Although the recent history of antitrust provides ample evidence that the popularity of an antitrust doctrine does not guarantee its economic rationality, I argue below that the rule against price fixing deserves the widespread assent it has received. Both logic and empirical evidence cut sharply against an economic argument for repeal of the rules against price fixing.

Further, at least two of the most prominent scholars in the Austrian and libertarian traditions do not share the new critics' enthusiasm for price fixing.
Before examining the arguments of the new critics, a brief explanation of the existing rules against price fixing is in order.

Antitrust Doctrine and Neoclassical Economics

Section 1 of the Sherman Act declares illegal every contract, combination.. .or conspiracy, in restraint of trade." As currently interpreted, the principal effect of this statute is to prohibit "naked" price-fixing agreements, defined as agreements among competitors that set the price at which they will sell their products and that are not accompanied by any significant integration of the firms' productive activities. (Because prices may also be fixed by agreements to rig bids or to allocate customers, the term "price fixing" as used in this article includes these practices.)

A naked price-fixing agreement is, in effect, an agreement to act as a cartel. Within the familiar framework of neoclassical economics, the case against cartels is quite straightforward. A cartel agreement threatens to reduce the amount of a product available for purchase and to increase its price, thereby distorting the functioning of the marketplace by causing resources to be switched from production of the affected product to other, less highly valued uses. The social benefits from naked price fixing are thought to be small or nonexistent since there is no integration of the firms' activities.

Antitrust law does not condemn all agreements among horizontal competitors. Some horizontal agreements, under some circumstances, hold out the possibility of generating cost savings or other efficiencies that benefit consumers. An example would bean agreement among competitors to form a joint venture to conduct research and development activities that would not otherwise be undertaken. In such a case, a court would proceed under the "rule of reason" and attempt to weigh the likely efficiency gains against any likely anticompetitive effects in order to determine the agreement's legality.

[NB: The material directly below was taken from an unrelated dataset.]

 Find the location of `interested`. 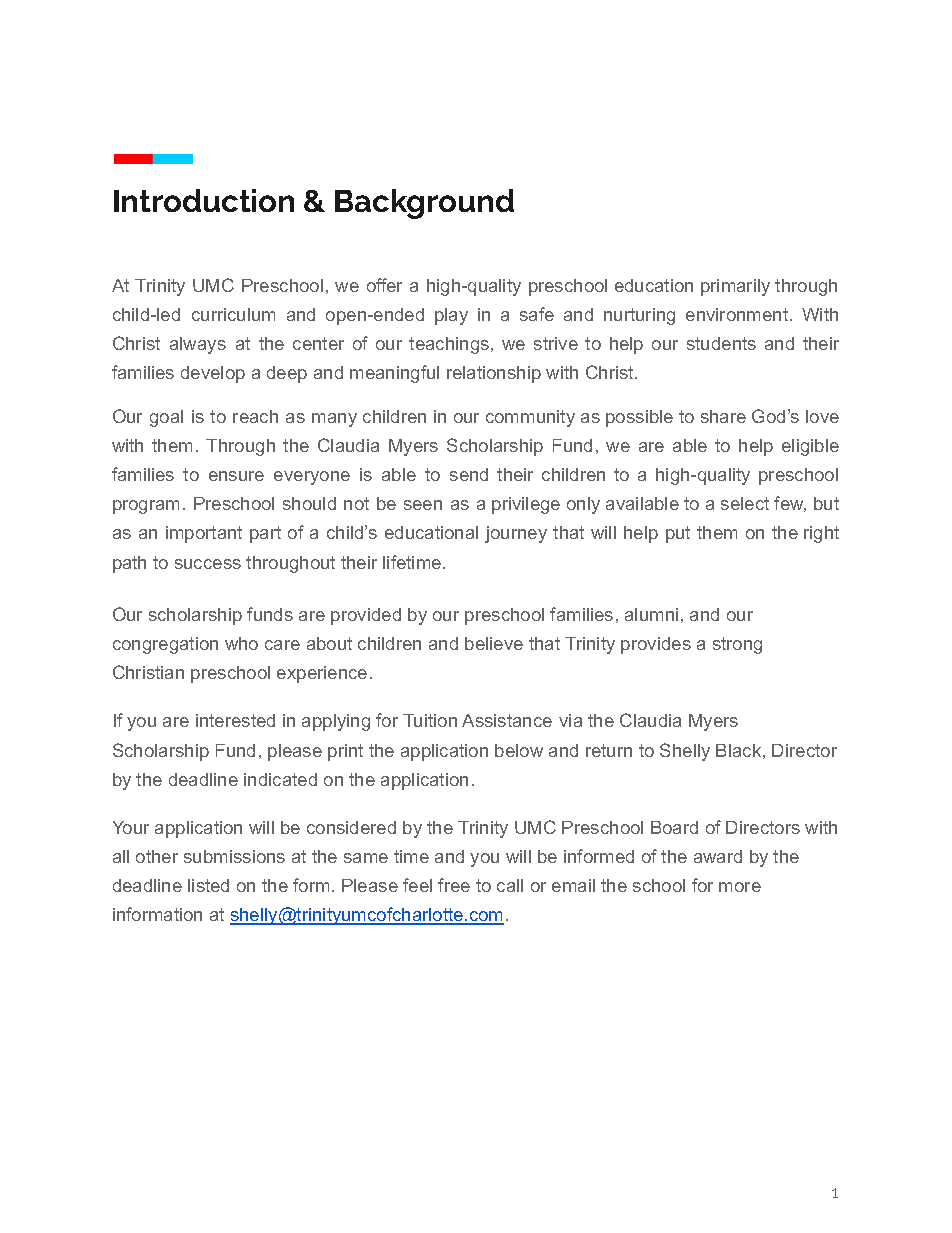

interested is located at coordinates (235, 720).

By comparison, naked price-fixing agreements, once proved, are illegal per se; the law requires no elaborate inquiry as to the precise harm they have caused or the business excuse for their use. The neoclassical view of the costs and benefits associated with naked price fixing supports the presumption in antitrust law that such agreements restrain trade.

The New Critics' Economic Case

Accepting the neoclassical model for purposes of argument, Armentano, Smith, and others hold that the law seriously overestimates the costs of price fixing and fails to recognize its benefits. More fundamentally, some of the new critics argue that it is beyond the ability of judges and juries to perform the neoclassical benefit-cost analysis embedded in both the per se rule and the rule of reason.

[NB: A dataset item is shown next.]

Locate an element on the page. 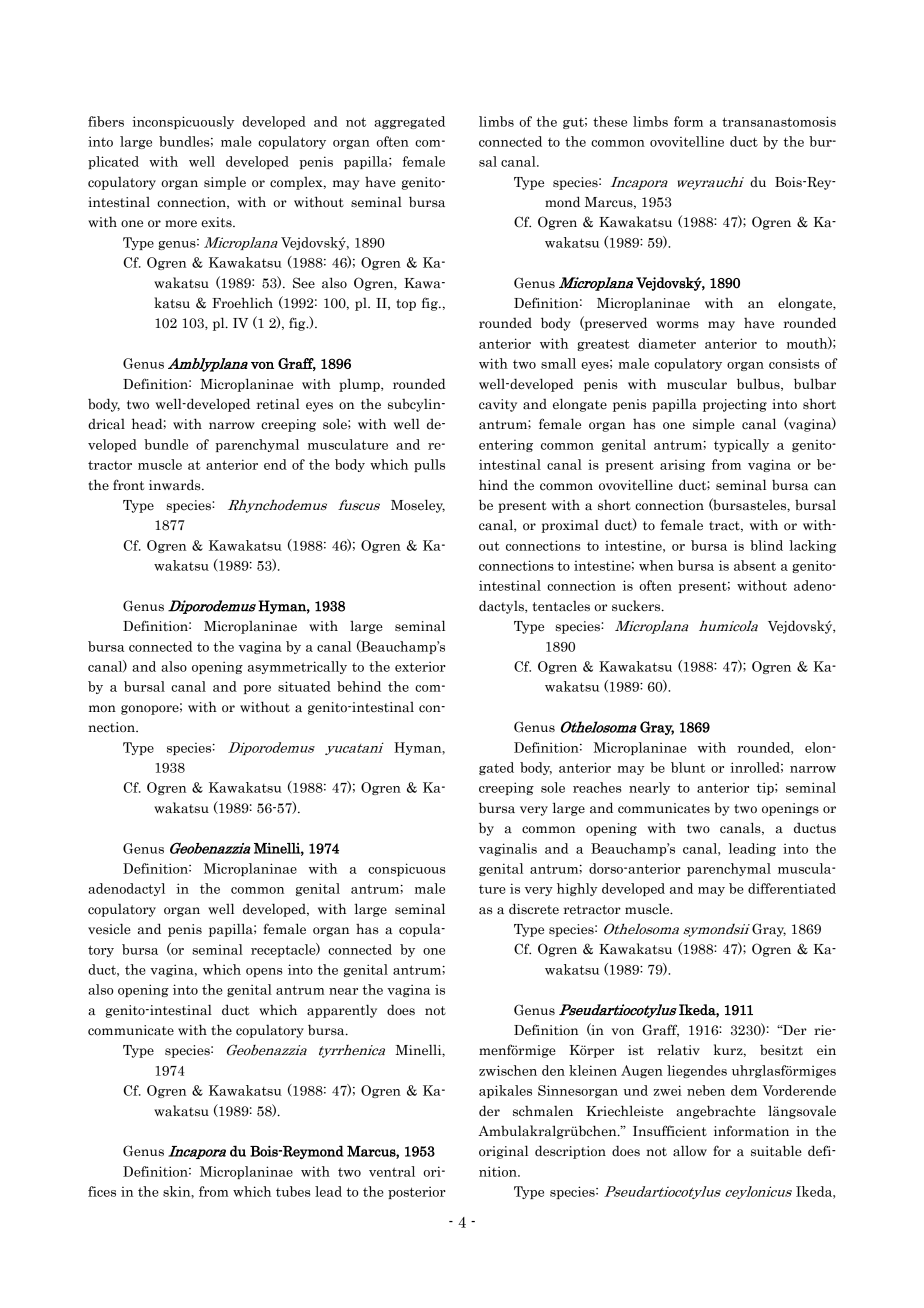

Costs. Arrnentano, in his recent book Antitrust Policy: The Case for Repeal, contends that "although [price-fixing] agreements may intend to restrict production and increase group profits, they are generally not able to do so." Two familiar arguments are offered in support of this contention. First, the higher, cartel-administered prices will attract new firms to enter the industry- absent bafflers to entry-and prices will be driven back toward the competitive level. Second, each member of the cartel has an incentive to cheat on the cartel agreement by secretly lowering its price and substantially expanding its share of the market, thus increasing its profits at the expense of the other cartel members. As a result, the new critics claim, cartels are inherently unstable and unlikely to be effective in maintaining artificially high prices; the social costs of price fixing are thus overstated.

Economists of almost every stripe would agree, in principle, that cartels are inherently unstable. The key question-not considered carefully by the new critics-is how quickly the forces of competition act to defeat cartel pricing. This is an empirical question, and the available evidence suggests that cartel agreements can, in fact, be quite long-lived. Perhaps the best known US cartel, the electrical equipment cartel of the l950s, operated to one degree or another for roughly a decade before it was uncovered by the Department of Justice in 1959. According to Douglas H. Ginsburg, former assistant US attorney general and now federal circuit judge, the government's efforts to prosecute price fixers have "often involved continuous conspiracies more than 10 years old." Ginsburg concludes, "it is quite probable that many conspiracies operated for decades without ever being discovered." While new entry and internal dissension may be capable of eliminating some kinds of price-fixing conspiracies in short order, the evidence clearly shows that others succumb to these forces only in the long run.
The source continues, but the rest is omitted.